### To-do item
Rewrite the listing below, replacing every "Identify the location of" with "Find the position of" and leaving everything else unchanged.

### Dataset content
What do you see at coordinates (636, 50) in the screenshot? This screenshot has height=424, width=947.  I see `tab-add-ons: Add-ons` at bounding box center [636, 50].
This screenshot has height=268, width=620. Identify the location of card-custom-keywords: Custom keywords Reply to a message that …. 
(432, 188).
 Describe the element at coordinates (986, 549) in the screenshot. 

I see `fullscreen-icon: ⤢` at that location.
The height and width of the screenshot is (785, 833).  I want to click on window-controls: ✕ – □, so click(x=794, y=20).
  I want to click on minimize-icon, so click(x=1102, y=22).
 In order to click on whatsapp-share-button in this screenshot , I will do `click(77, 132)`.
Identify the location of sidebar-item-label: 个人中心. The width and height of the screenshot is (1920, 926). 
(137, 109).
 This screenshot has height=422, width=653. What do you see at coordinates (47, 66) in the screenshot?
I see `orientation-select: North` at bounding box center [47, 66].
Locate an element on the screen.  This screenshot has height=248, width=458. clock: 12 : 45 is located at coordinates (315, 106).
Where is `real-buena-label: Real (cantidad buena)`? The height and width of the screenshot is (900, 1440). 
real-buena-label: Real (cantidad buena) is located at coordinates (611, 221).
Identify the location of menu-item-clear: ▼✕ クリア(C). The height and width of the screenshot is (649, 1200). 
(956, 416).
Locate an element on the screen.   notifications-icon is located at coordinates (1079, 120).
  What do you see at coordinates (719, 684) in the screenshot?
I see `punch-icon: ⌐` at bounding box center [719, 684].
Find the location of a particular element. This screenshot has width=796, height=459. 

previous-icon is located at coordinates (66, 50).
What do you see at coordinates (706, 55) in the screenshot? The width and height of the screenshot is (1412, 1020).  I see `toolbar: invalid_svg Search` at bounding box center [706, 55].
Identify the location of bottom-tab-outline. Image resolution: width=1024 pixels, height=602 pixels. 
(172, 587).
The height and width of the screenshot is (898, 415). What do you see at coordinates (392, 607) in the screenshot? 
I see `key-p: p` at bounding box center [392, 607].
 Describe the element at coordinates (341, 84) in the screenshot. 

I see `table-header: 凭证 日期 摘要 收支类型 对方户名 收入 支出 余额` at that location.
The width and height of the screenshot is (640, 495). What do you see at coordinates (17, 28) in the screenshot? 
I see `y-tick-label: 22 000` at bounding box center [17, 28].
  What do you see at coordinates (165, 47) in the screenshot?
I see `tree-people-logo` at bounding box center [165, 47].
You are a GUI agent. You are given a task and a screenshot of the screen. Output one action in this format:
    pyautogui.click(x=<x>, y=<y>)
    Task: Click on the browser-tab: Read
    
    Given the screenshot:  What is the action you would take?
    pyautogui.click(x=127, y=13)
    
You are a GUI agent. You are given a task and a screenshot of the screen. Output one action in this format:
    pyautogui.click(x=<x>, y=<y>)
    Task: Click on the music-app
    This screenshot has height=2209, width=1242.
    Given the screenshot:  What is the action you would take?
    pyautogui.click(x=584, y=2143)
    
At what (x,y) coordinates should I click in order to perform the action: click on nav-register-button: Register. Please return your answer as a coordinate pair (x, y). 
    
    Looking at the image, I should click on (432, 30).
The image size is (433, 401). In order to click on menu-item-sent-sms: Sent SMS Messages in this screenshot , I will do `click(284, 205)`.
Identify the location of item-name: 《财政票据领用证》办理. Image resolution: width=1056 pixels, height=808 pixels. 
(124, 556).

### Answer
What do you see at coordinates (636, 50) in the screenshot? This screenshot has height=424, width=947.  I see `tab-add-ons: Add-ons` at bounding box center [636, 50].
This screenshot has height=268, width=620. Find the position of card-custom-keywords: Custom keywords Reply to a message that …. 
(432, 188).
 Describe the element at coordinates (986, 549) in the screenshot. 

I see `fullscreen-icon: ⤢` at that location.
The height and width of the screenshot is (785, 833).  I want to click on window-controls: ✕ – □, so click(x=794, y=20).
  I want to click on minimize-icon, so click(x=1102, y=22).
 In order to click on whatsapp-share-button in this screenshot , I will do `click(77, 132)`.
Find the position of sidebar-item-label: 个人中心. The width and height of the screenshot is (1920, 926). 
(137, 109).
 This screenshot has height=422, width=653. What do you see at coordinates (47, 66) in the screenshot?
I see `orientation-select: North` at bounding box center [47, 66].
Locate an element on the screen.  This screenshot has height=248, width=458. clock: 12 : 45 is located at coordinates (315, 106).
Where is `real-buena-label: Real (cantidad buena)`? The height and width of the screenshot is (900, 1440). 
real-buena-label: Real (cantidad buena) is located at coordinates (611, 221).
Find the position of menu-item-clear: ▼✕ クリア(C). The height and width of the screenshot is (649, 1200). 
(956, 416).
Locate an element on the screen.   notifications-icon is located at coordinates (1079, 120).
  What do you see at coordinates (719, 684) in the screenshot?
I see `punch-icon: ⌐` at bounding box center [719, 684].
Find the location of a particular element. This screenshot has width=796, height=459. 

previous-icon is located at coordinates (66, 50).
What do you see at coordinates (706, 55) in the screenshot? The width and height of the screenshot is (1412, 1020).  I see `toolbar: invalid_svg Search` at bounding box center [706, 55].
Find the position of bottom-tab-outline. Image resolution: width=1024 pixels, height=602 pixels. 
(172, 587).
The height and width of the screenshot is (898, 415). What do you see at coordinates (392, 607) in the screenshot? 
I see `key-p: p` at bounding box center [392, 607].
 Describe the element at coordinates (341, 84) in the screenshot. 

I see `table-header: 凭证 日期 摘要 收支类型 对方户名 收入 支出 余额` at that location.
The width and height of the screenshot is (640, 495). What do you see at coordinates (17, 28) in the screenshot? 
I see `y-tick-label: 22 000` at bounding box center [17, 28].
  What do you see at coordinates (165, 47) in the screenshot?
I see `tree-people-logo` at bounding box center [165, 47].
You are a GUI agent. You are given a task and a screenshot of the screen. Output one action in this format:
    pyautogui.click(x=<x>, y=<y>)
    Task: Click on the browser-tab: Read
    
    Given the screenshot:  What is the action you would take?
    pyautogui.click(x=127, y=13)
    
You are a GUI agent. You are given a task and a screenshot of the screen. Output one action in this format:
    pyautogui.click(x=<x>, y=<y>)
    Task: Click on the music-app
    This screenshot has height=2209, width=1242.
    Given the screenshot:  What is the action you would take?
    pyautogui.click(x=584, y=2143)
    
At what (x,y) coordinates should I click in order to perform the action: click on nav-register-button: Register. Please return your answer as a coordinate pair (x, y). 
    
    Looking at the image, I should click on (432, 30).
The image size is (433, 401). In order to click on menu-item-sent-sms: Sent SMS Messages in this screenshot , I will do `click(284, 205)`.
Find the position of item-name: 《财政票据领用证》办理. Image resolution: width=1056 pixels, height=808 pixels. 
(124, 556).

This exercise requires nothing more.